Grava sull’ex prete l’accusa di violenza sessuale aggravata, produzione e diffusione di materiale pedo pornografico e adescamento di minori.

La Corte di Appello di Bari ha confermato la responsabilità dell’uomo che in primo grado era stato condannato a 18 anni di carcere dal Tribunale di Foggia per abusi su 9 minori, pena aumentata a 20 anni e a 150mila euro di multa, perché è stato riconosciuto il vincolo della continuazione della precedente condanna a 6 anni.

Nel 2012 era già stato condannato a 6 anni di reclusione per abusi sessuali nei confronti di un 11enne. All’epoca dei fatti era allenatore di una squadra di calcio e i bambini che lui preparava erano anche quelli a cui faceva il doposcuola.

Poi le indagini degli investigatori della Polizia Postale, coordinati dai pm di Bari Simona Filoni e Domenico Minardi, hanno portato alla luce altre vittime che all’epoca dei fatti, nel 2014 erano minori, di età compresa fra gli 11 e i 13 anni.

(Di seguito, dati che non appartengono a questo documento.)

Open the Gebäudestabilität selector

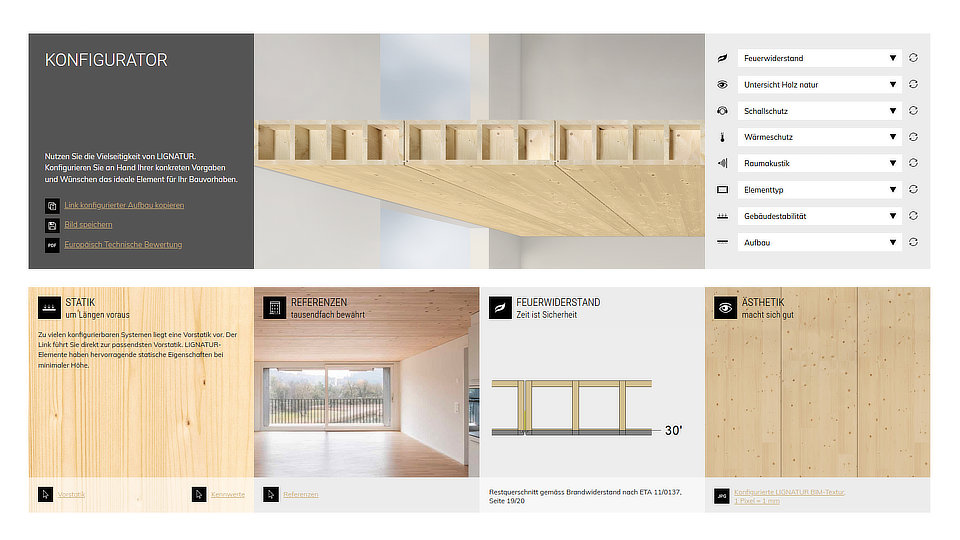[819, 216]
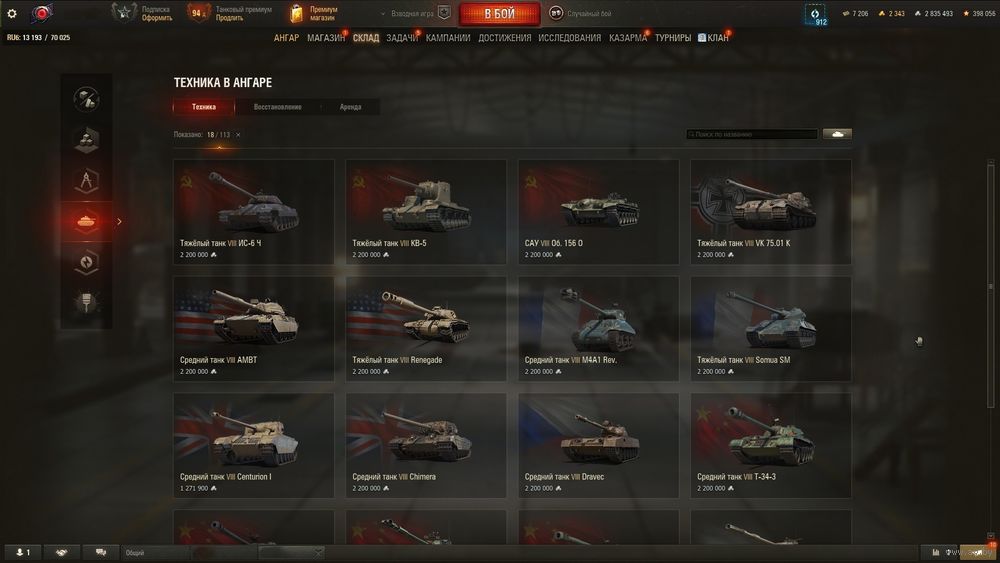Clear the 18/113 shown filter with the X
Screen dimensions: 1000x563
(x=238, y=135)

Il Gup di Bari ha sottolineato la superficialità delle autorità religiose locali, che quando il prete venne allontanato dalla società sportiva per i fatti gravissimi che erano accaduti, ha permesso che indossasse l’abito ecclesiastico, consentendogli così di continuare a frequentare minori esercitando su di loro il suo potere distruttivo.

A causa di ciò sono continuate le sue violenze.